Nyotaimori, also known as “body sushi”, is a form of food play where sushi or sashimi is served on and eaten from the typically naked female body. The equivalent practice on a male body is called Nantaimori.
History of Nyotaimori
The origin of nyotaimori is ambiguous at best, for there is a notable lack of primary sources on the subject.
Food play in Japan can be traced back to Edo period (1603-1867) with the practice of wakamezake, an act that involves drinking sake from a woman’s pubic region. It was at this time that nyotaimori may have become popular as well, when Geisha houses would host samurai warriors who celebrated their victories by enjoying nyotaimori feasts. Others claim it finds its roots with the Yakuza, the Japanese mafia, who showed off the extravagance of their power and wealth by reducing human bodies to decorative art pieces.

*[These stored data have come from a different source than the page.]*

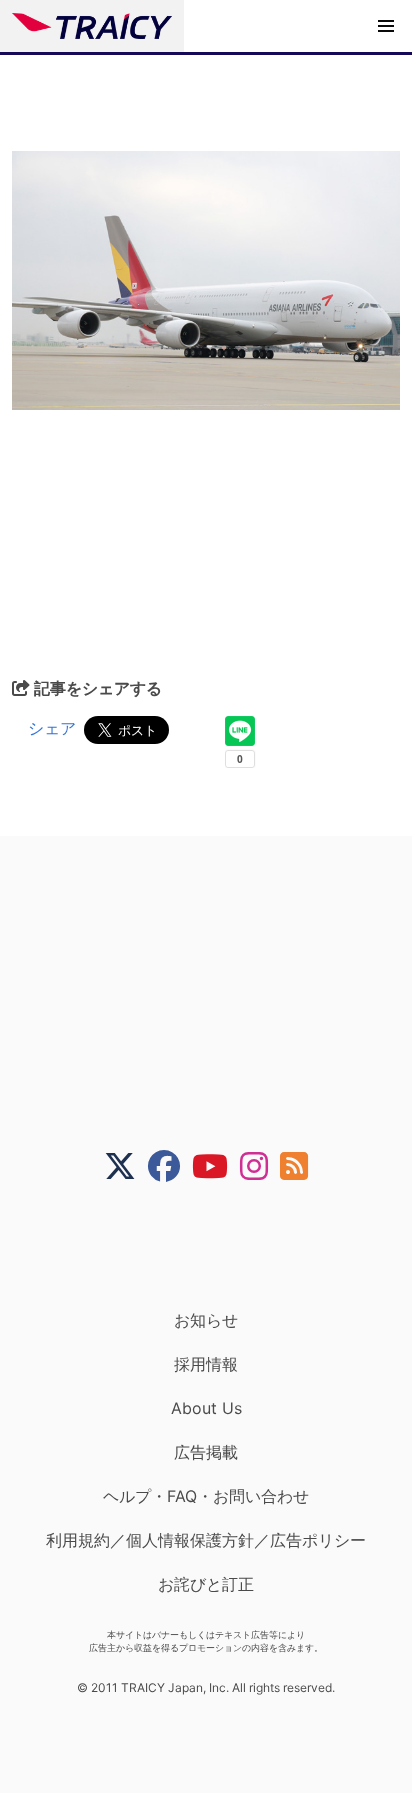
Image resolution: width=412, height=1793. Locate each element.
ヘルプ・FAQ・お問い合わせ (206, 1496)
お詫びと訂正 (206, 1584)
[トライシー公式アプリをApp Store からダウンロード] (218, 1246)
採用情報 (206, 1364)
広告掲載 (206, 1452)
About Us (206, 1408)
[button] (386, 26)
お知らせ (206, 1320)
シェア (52, 728)
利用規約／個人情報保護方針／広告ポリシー (206, 1540)
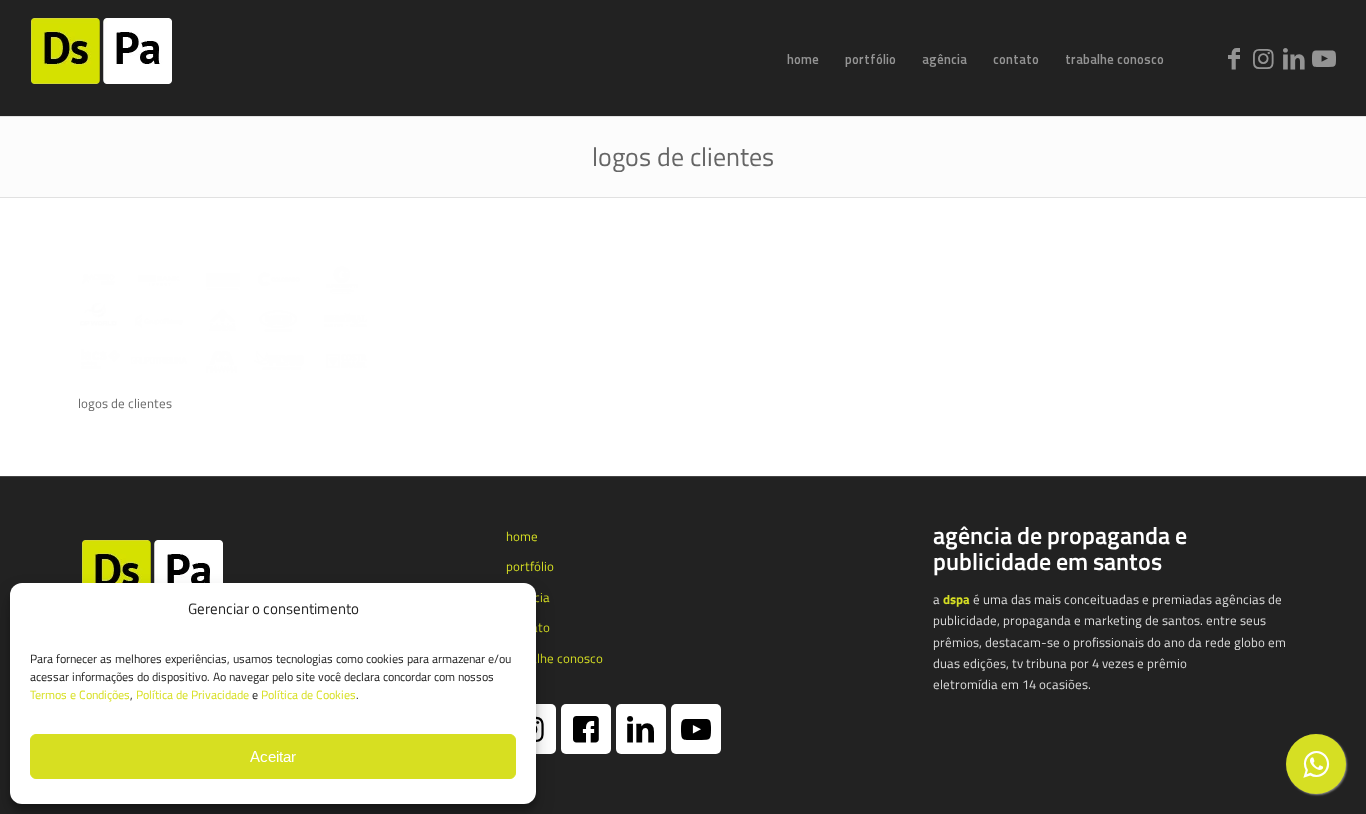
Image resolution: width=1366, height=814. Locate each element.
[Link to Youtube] (1324, 58)
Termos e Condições (80, 694)
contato (528, 627)
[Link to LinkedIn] (1294, 58)
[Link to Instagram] (1264, 58)
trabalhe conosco (554, 658)
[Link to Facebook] (1234, 58)
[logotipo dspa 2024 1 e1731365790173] (127, 59)
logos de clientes (683, 156)
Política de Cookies (308, 694)
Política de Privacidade (192, 694)
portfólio (530, 566)
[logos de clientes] (228, 371)
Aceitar (273, 756)
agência (528, 597)
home (522, 536)
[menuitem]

In the latter half of the 20th century, eroticized images of nyotaimori were used in tourism advertisements that targeted male customers traveling alone to the hot spring regions of Japan. The practice was later adopted by other industries as a novel or extravagant addition to an event. In the West, it has become especially popular for events such as bachelor parties.
The model lies still and horizontal on their back, mostly or completely nude. The sushi pieces may be arranged on leaves, which are placed on flatter areas of the model’s body where the pieces are less likely to roll off.

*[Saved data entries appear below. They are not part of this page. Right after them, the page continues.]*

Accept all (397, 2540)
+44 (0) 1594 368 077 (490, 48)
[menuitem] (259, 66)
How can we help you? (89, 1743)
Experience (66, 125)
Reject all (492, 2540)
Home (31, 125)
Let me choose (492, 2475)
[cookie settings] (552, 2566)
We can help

To comply with health and food safety regulations, a protective layer of plastic or other material may be placed between the skin of the model and the food to be consumed. The model remains quiet and stoic throughout the event and they do not engage with the guests. They are meant to play the role of a plate or a dish, not entertain the guests present.
Guests typically use chopsticks to remove pieces of sushi from the mode, though some places may permit their guests to use their hands. The model is to be respected and guests are discouraged from talking to or interacting with them.

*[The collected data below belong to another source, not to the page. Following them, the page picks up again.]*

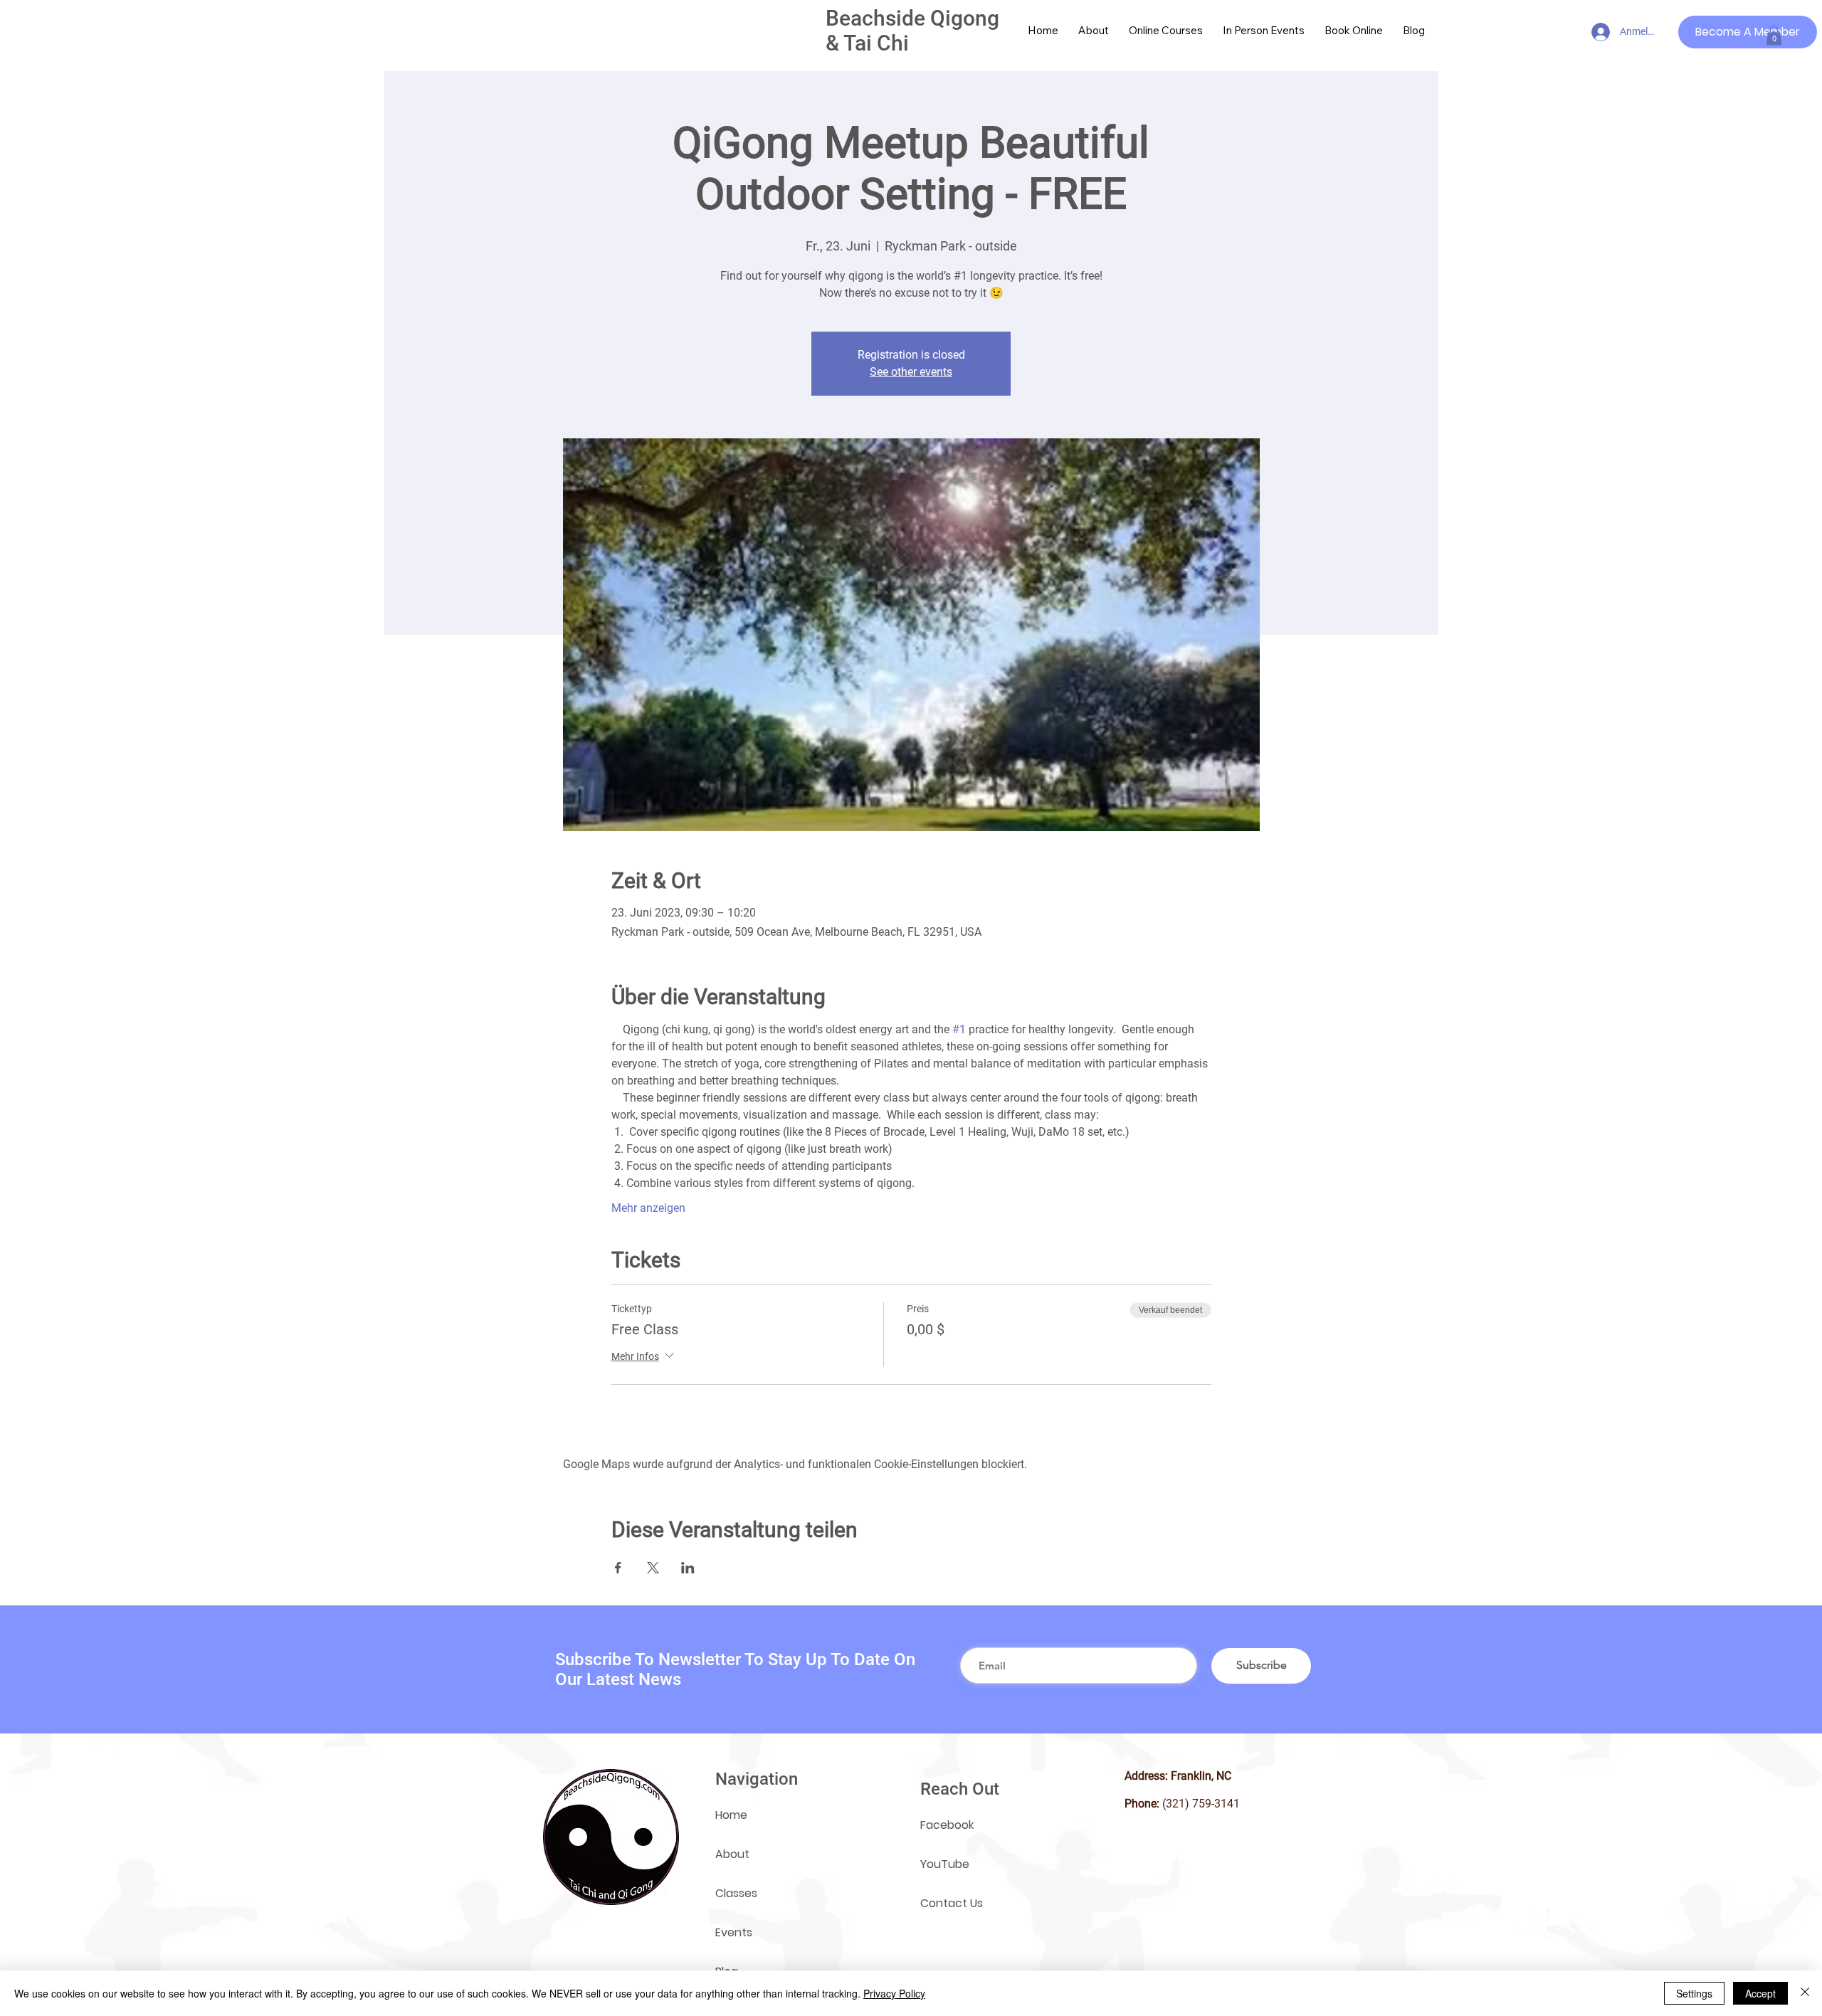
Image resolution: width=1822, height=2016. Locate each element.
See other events (911, 372)
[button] (1774, 35)
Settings (1694, 1993)
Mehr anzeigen (648, 1208)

While there is an erotic element to the art of nyotaimori, it is typically not a sexual experience and touching the model beyond collecting the pieces of food is generally not allowed. However, some establishments are less strict and permit some more gratuitous touching of the model.
Trends and Controversy
Nyotaimori may have ties that can be traced back to Japan, but it is not widely practiced in Japan today. It gained international notoriety around the turn of the 21st century, though its reception has varied from mere balking to outright banning. Many have deemed the practice as one that objectifies and degrades the model, and some countries have outlawed it on the grounds of public health as well as moral concerns.